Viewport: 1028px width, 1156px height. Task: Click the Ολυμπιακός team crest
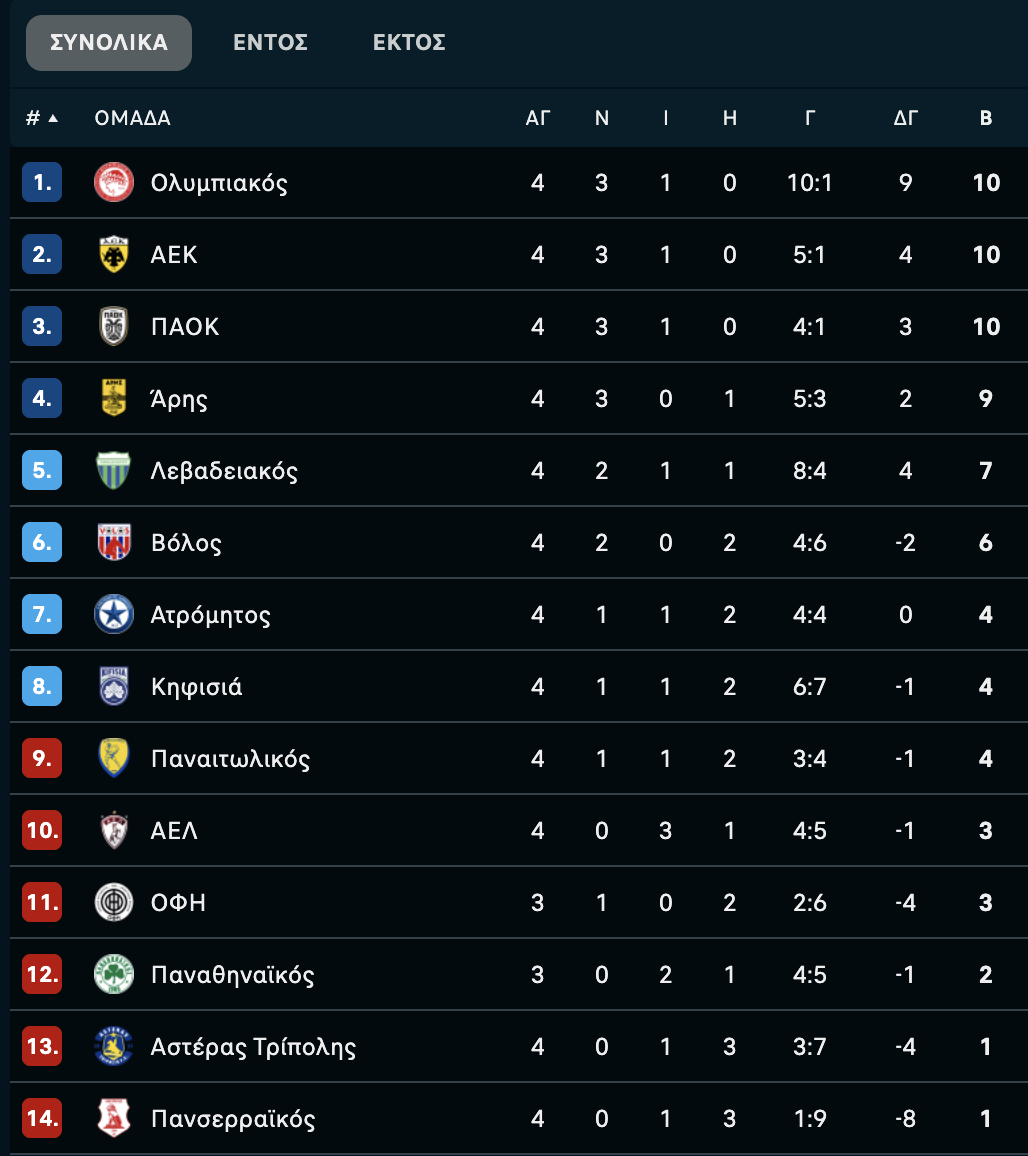pos(114,182)
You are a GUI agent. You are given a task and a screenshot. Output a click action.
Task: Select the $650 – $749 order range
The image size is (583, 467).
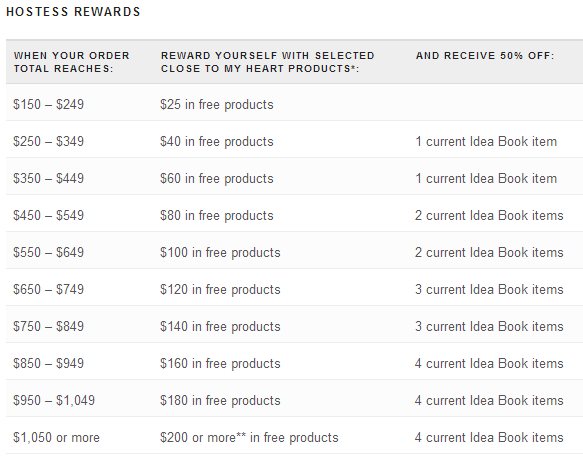(x=48, y=289)

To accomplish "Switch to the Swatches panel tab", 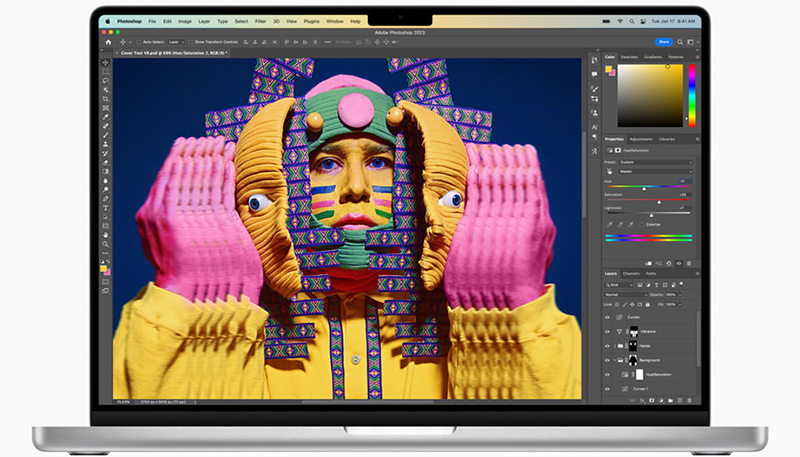I will tap(629, 57).
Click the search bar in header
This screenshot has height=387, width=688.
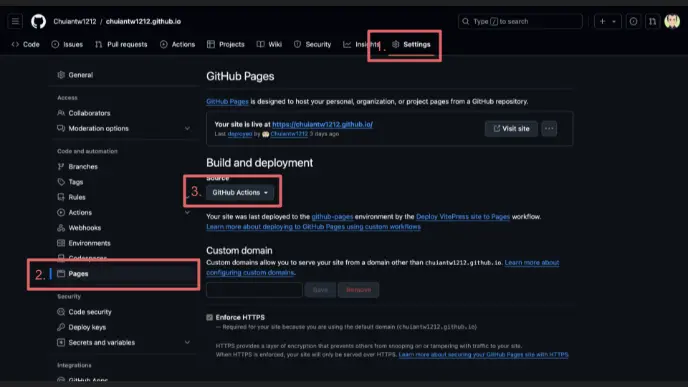520,21
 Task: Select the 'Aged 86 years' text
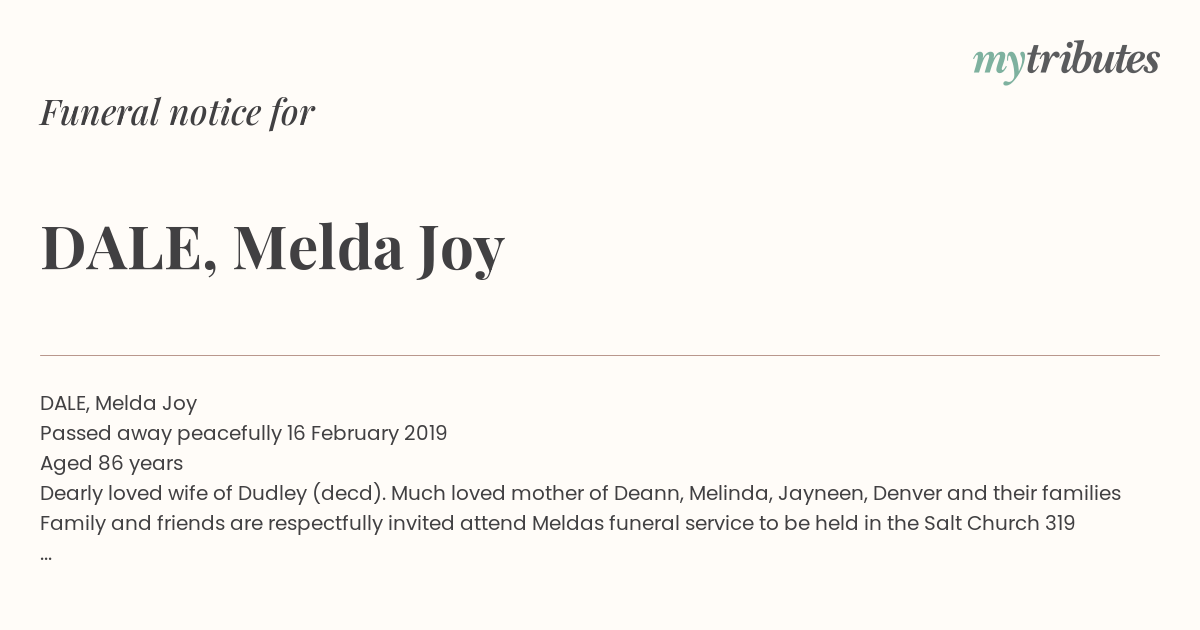(x=111, y=463)
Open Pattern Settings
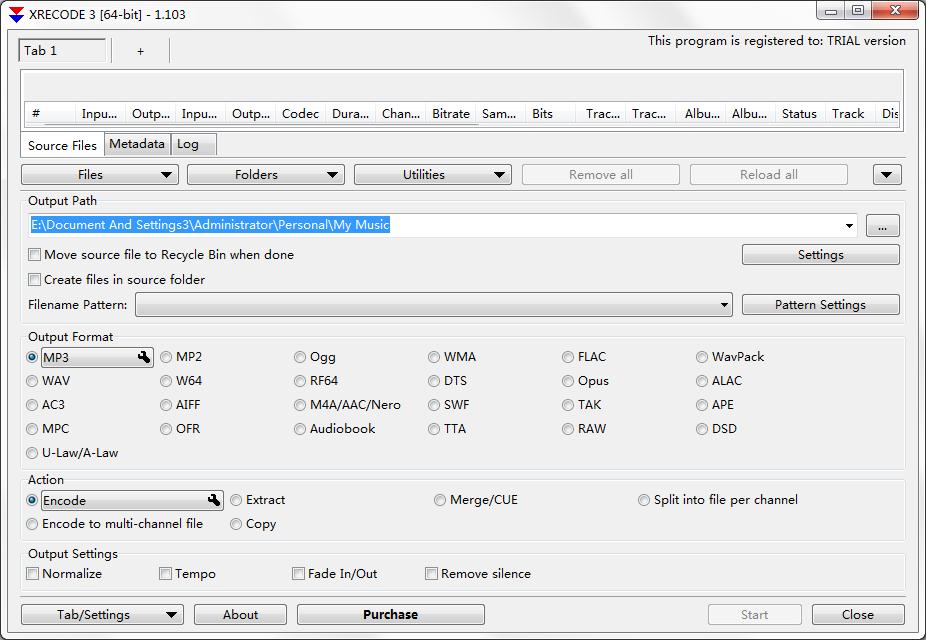926x640 pixels. [820, 305]
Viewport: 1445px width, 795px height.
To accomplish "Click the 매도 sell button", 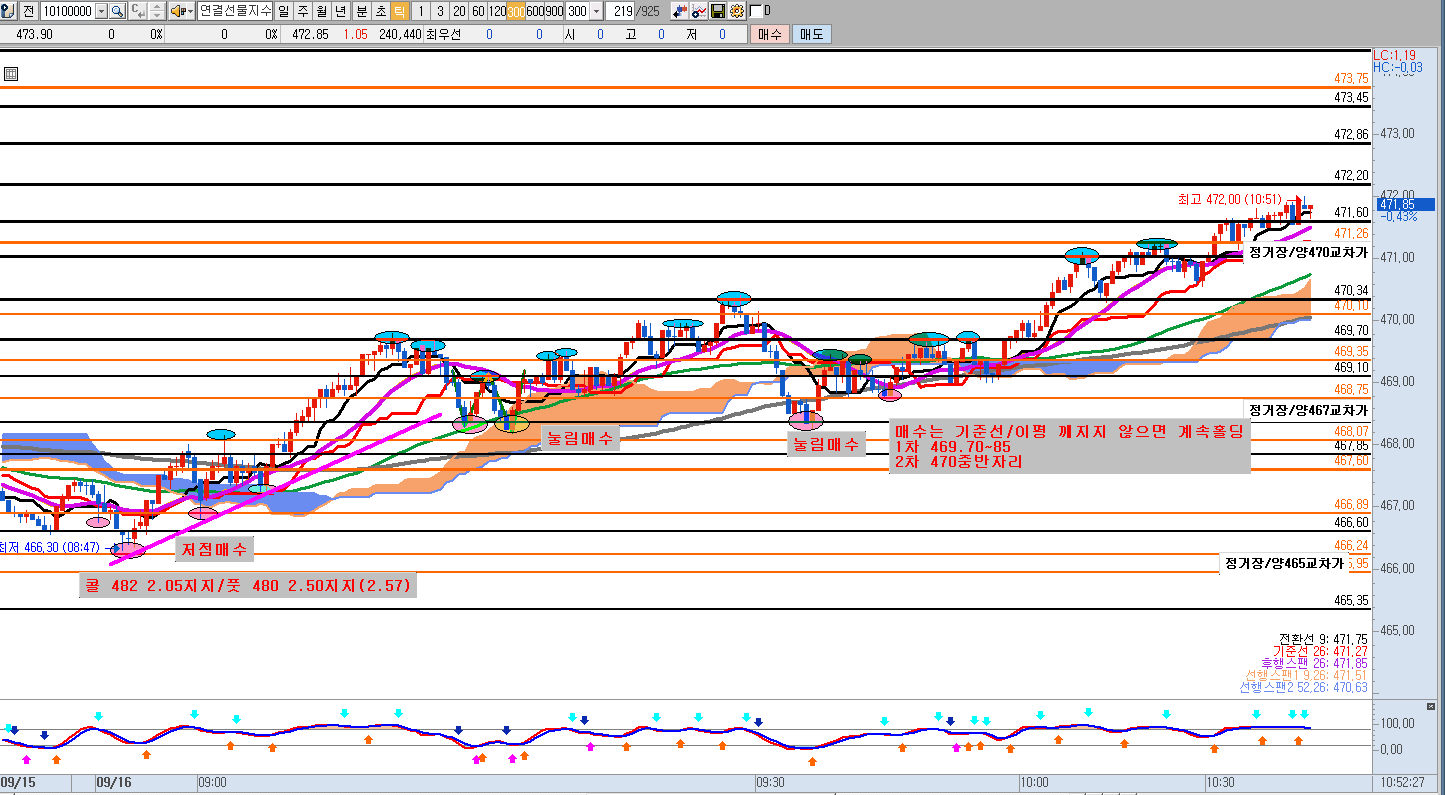I will pyautogui.click(x=810, y=34).
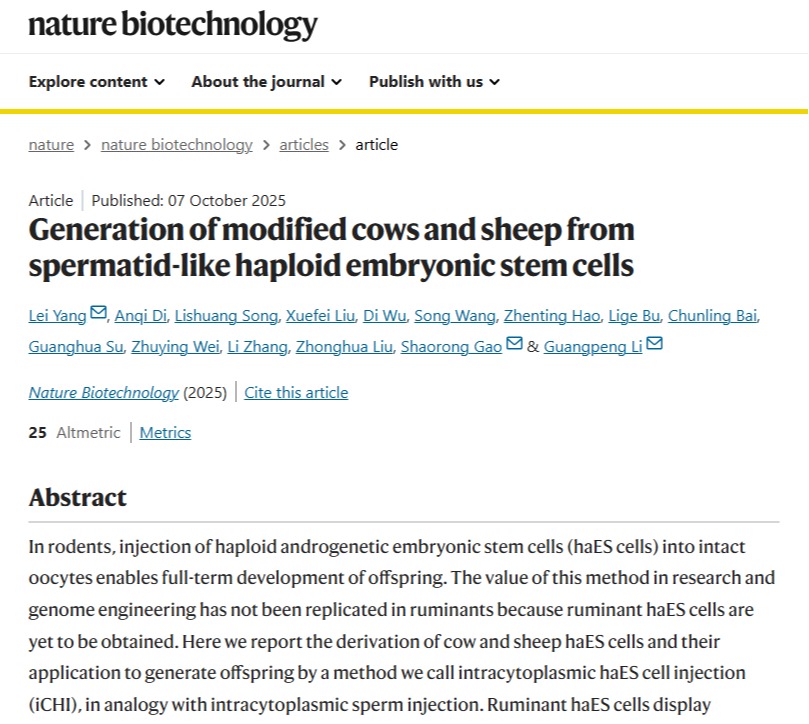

About this exercise ▸ Quote only what lies between the first line of the records and the line containing "Task: Select the $650 – $749 order range", please, including both lines and excluding images.

Answer for the task ▸
Viewport: 1028px width, 1156px height. Task: Click the Ολυμπιακός team crest
pos(114,182)
You are a GUI agent. You are given a task and a screenshot. Output a click action.
Task: Select the $650 – $749 order range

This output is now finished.